[Your goal] Starting with the line that has "The width and" in the records below and ending with the line that has "Image resolution: width=600", output those lines exactly and nothing more; omit the pictures.

[Exercise input]

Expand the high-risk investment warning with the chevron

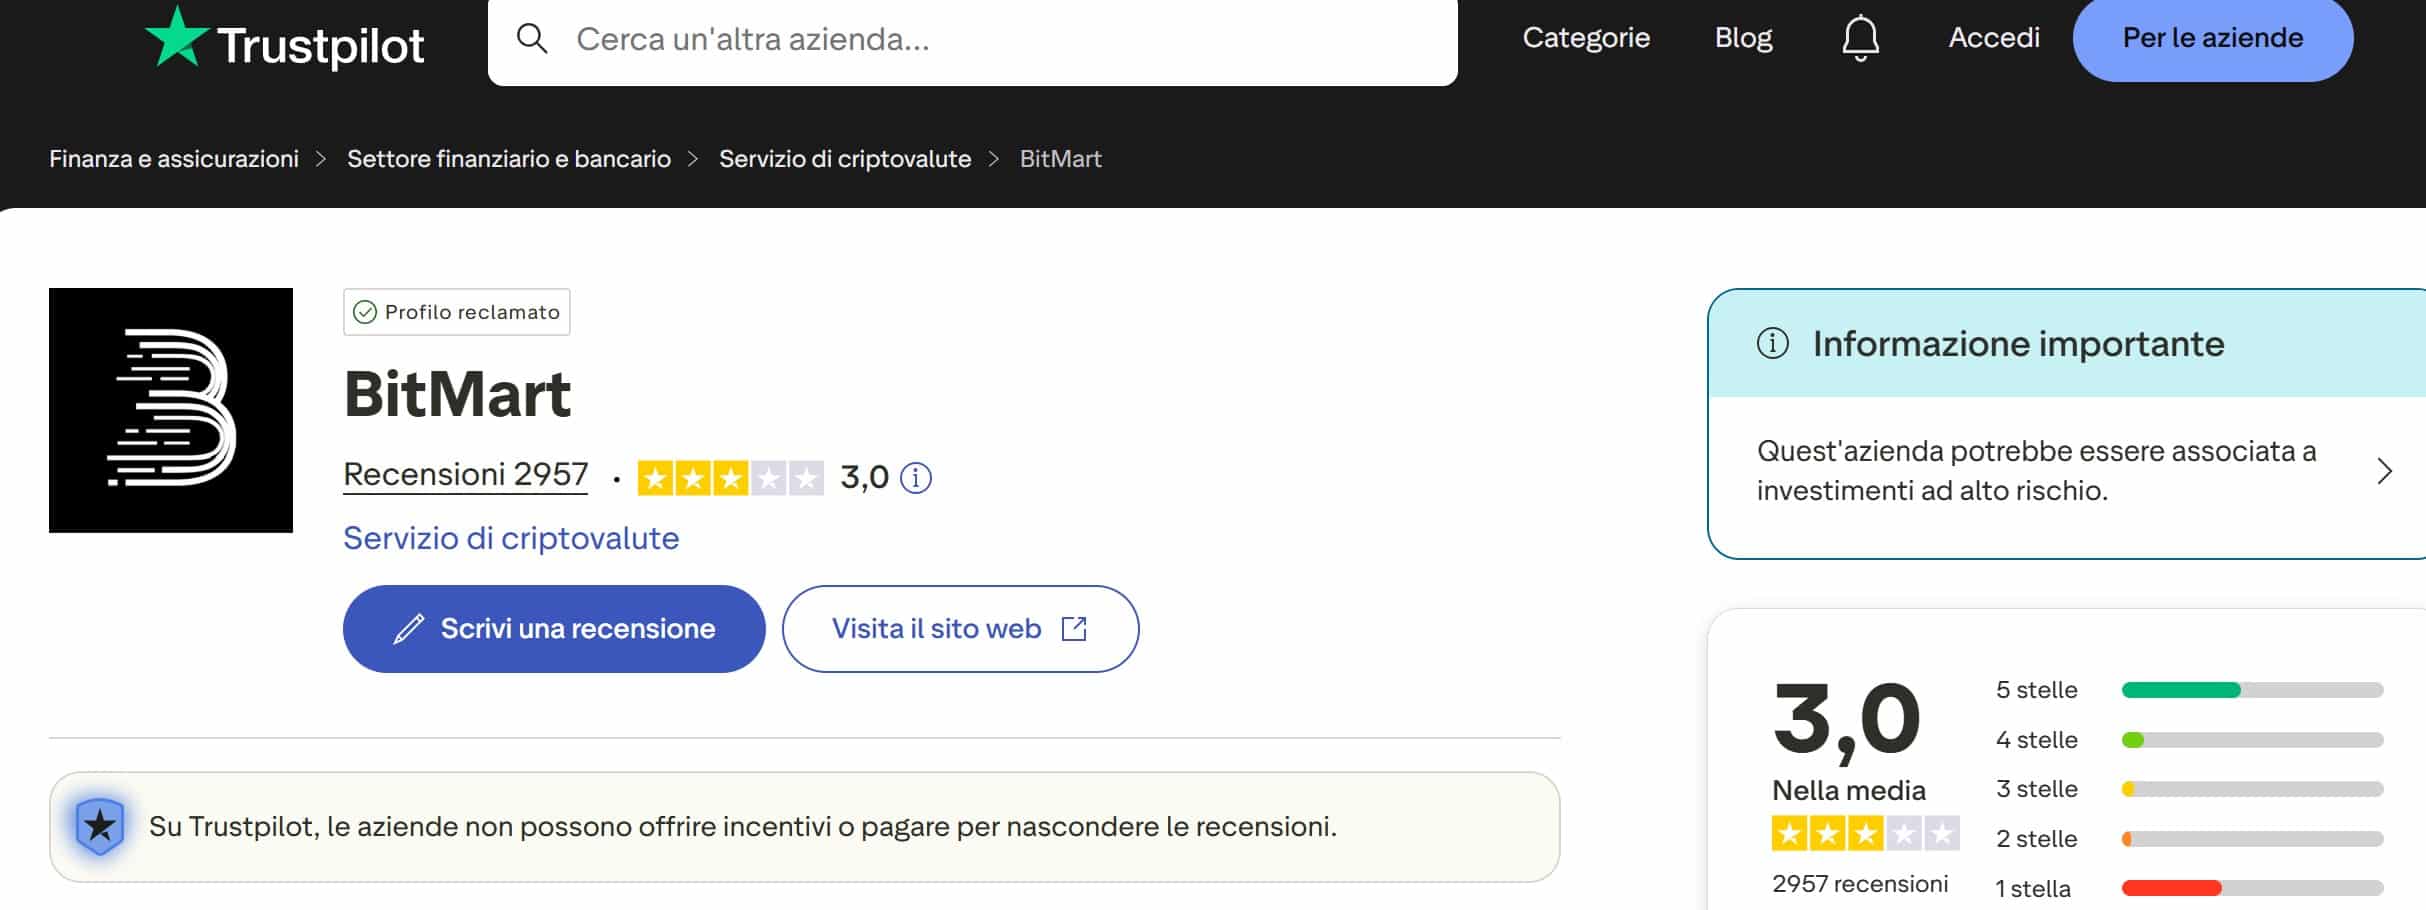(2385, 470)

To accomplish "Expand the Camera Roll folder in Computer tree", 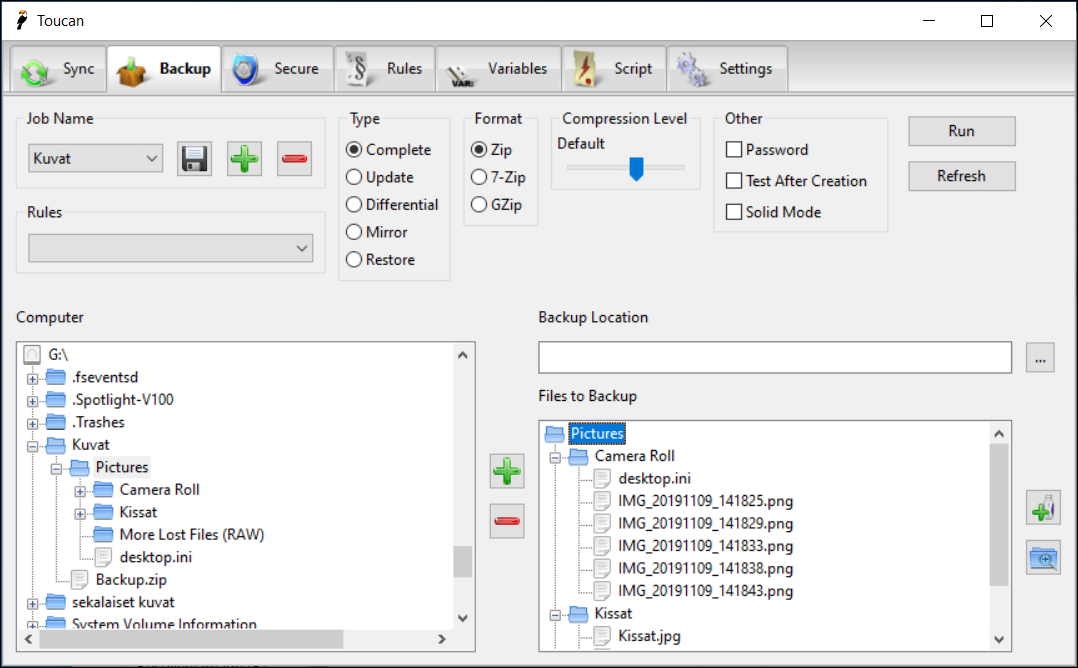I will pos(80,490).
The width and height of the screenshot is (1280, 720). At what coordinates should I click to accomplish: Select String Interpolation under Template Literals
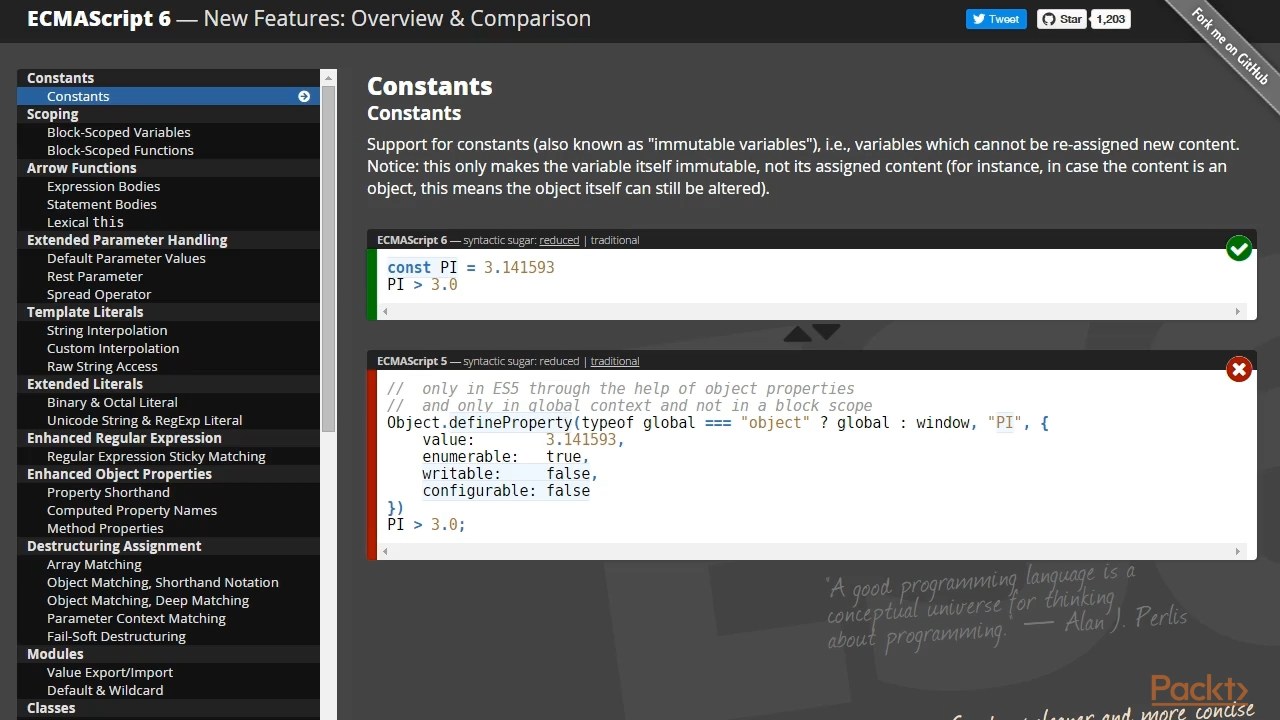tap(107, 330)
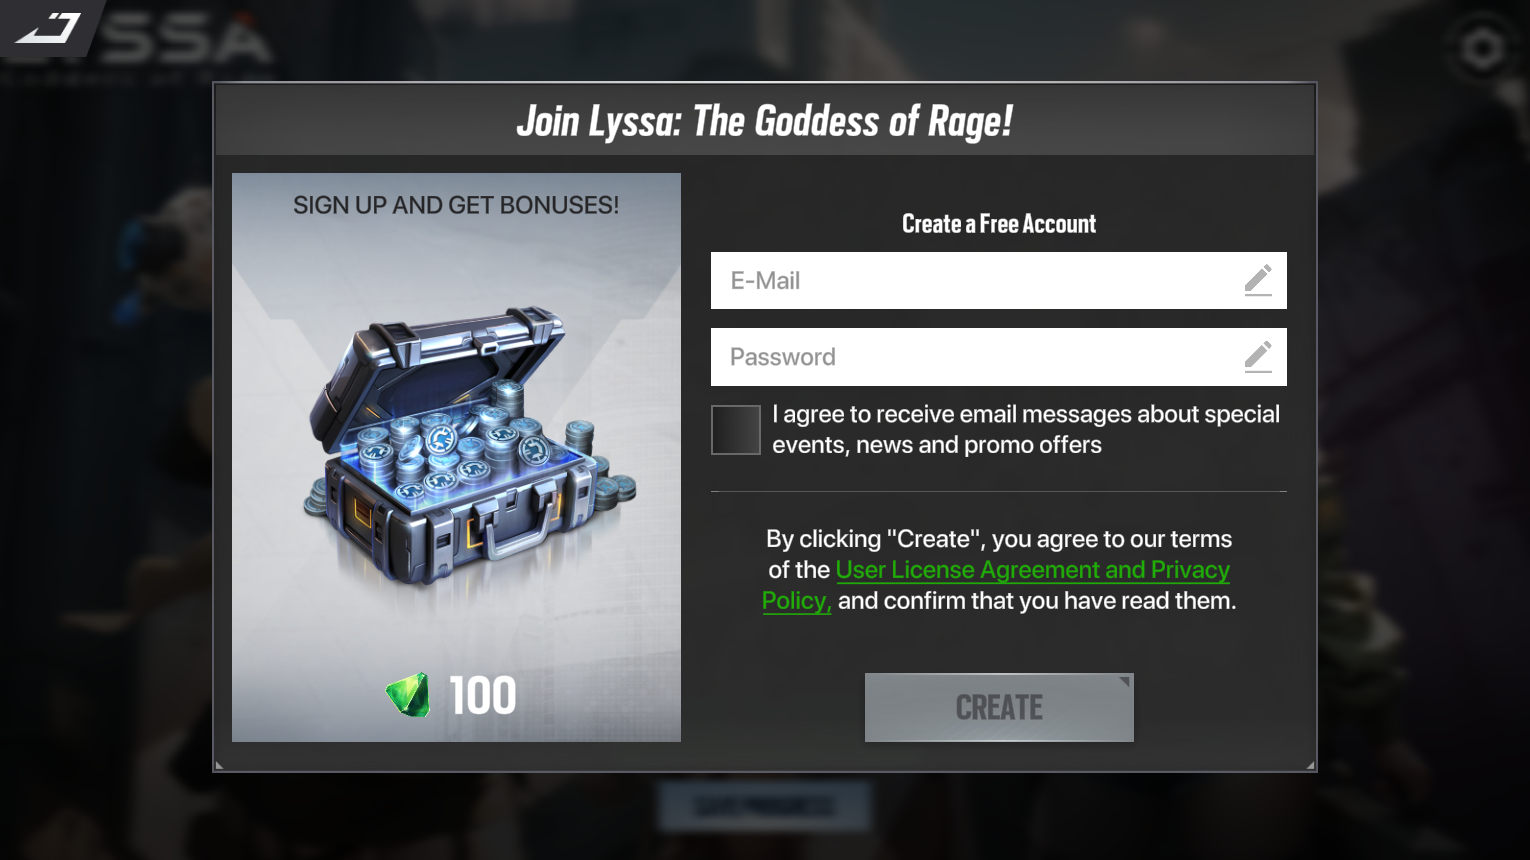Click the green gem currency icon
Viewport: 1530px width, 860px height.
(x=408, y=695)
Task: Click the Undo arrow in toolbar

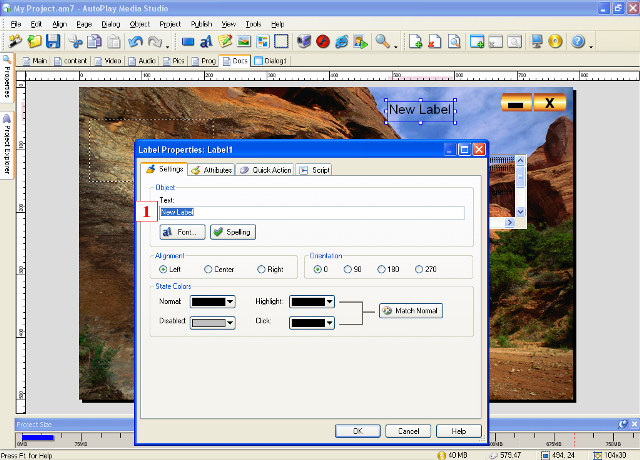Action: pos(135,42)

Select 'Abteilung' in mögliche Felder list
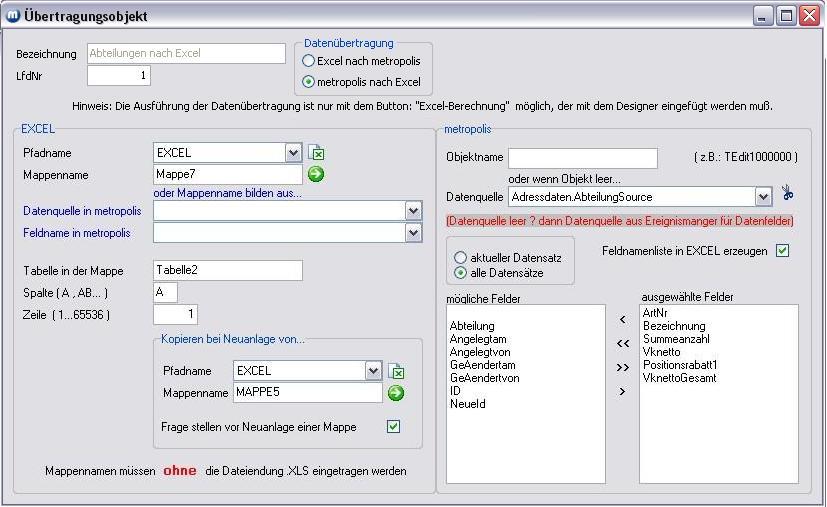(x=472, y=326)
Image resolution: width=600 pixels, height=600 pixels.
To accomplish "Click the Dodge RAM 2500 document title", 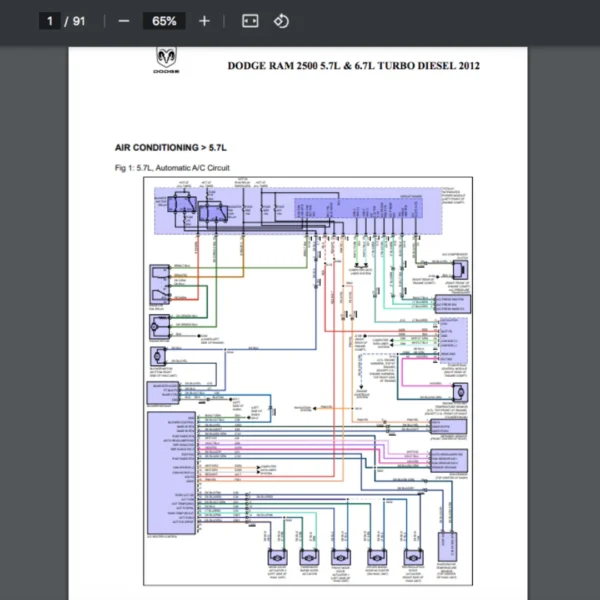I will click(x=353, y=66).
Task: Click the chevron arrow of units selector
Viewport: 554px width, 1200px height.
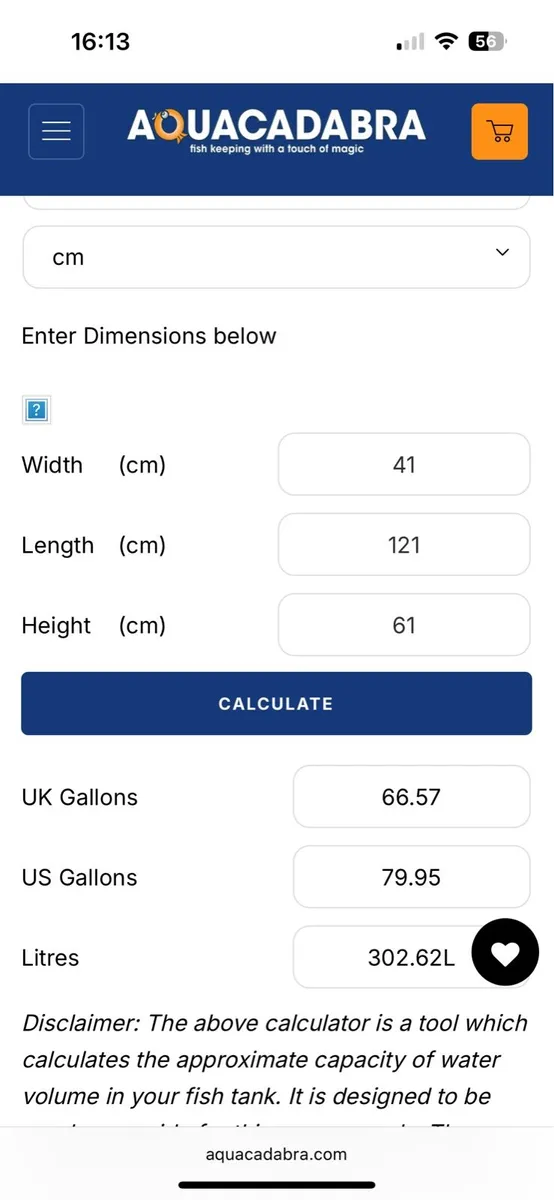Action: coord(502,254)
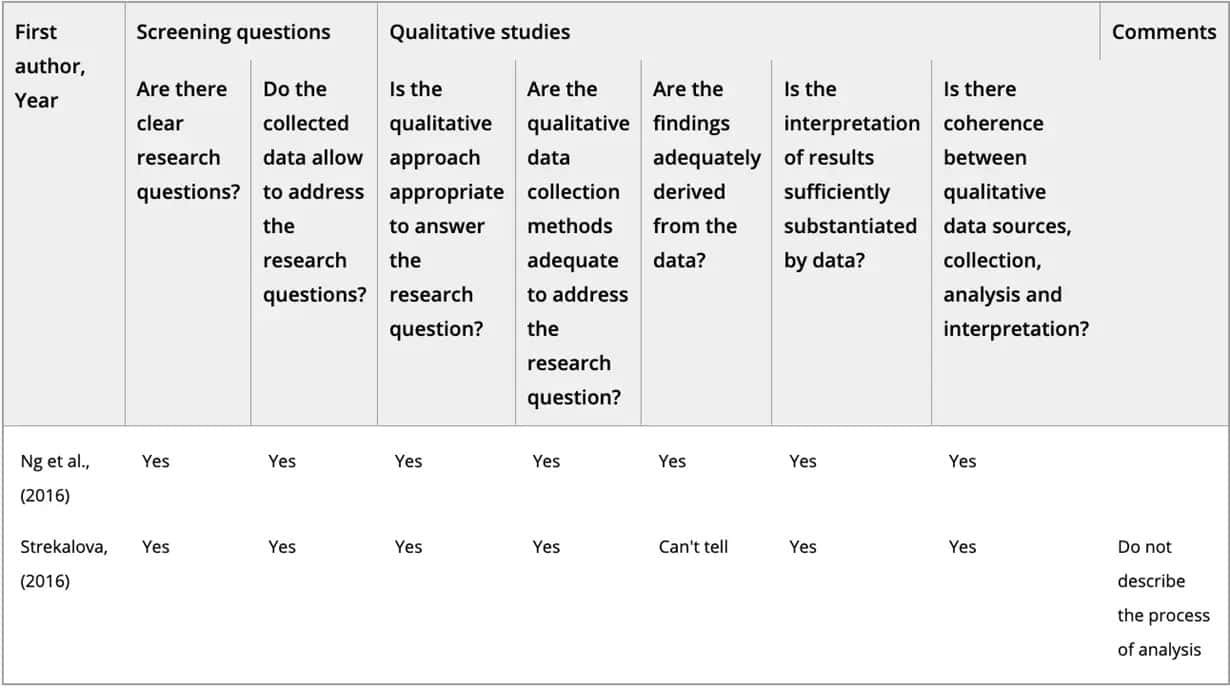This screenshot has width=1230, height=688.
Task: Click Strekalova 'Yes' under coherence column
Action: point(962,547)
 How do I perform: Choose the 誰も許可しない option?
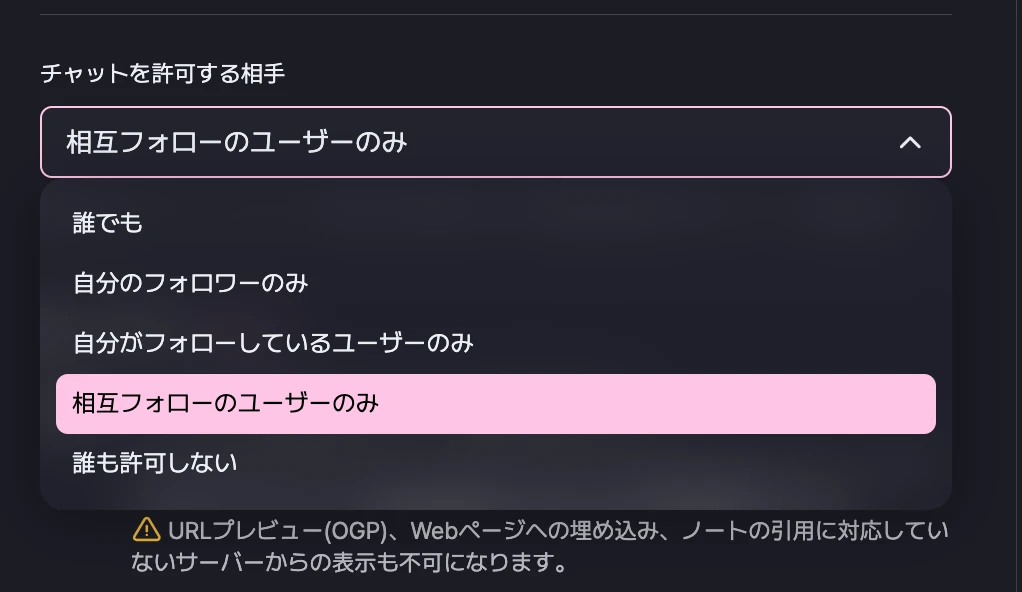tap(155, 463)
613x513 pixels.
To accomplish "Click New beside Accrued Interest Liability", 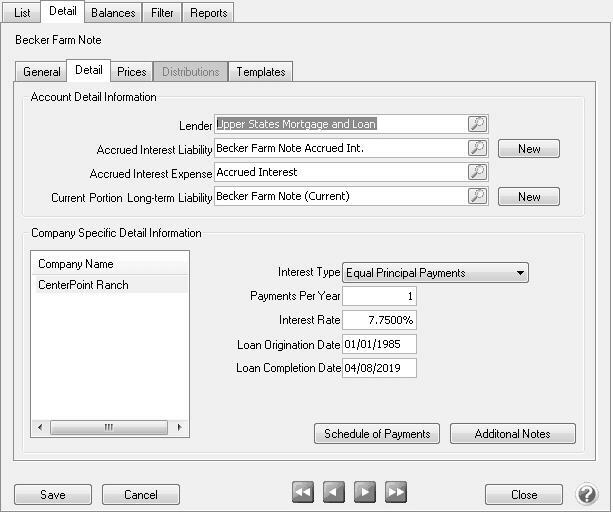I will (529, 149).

[Written reply]
The width and height of the screenshot is (1280, 720). At what coordinates should I click to accomplish: Select String Interpolation under Template Literals
tap(107, 330)
Click the green gem currency icon
Viewport: 1530px width, 860px height.
(x=408, y=695)
Task: Click the Undo arrow in toolbar

Action: pos(135,42)

Select 'Abteilung' in mögliche Felder list
(x=472, y=326)
Image resolution: width=600 pixels, height=600 pixels.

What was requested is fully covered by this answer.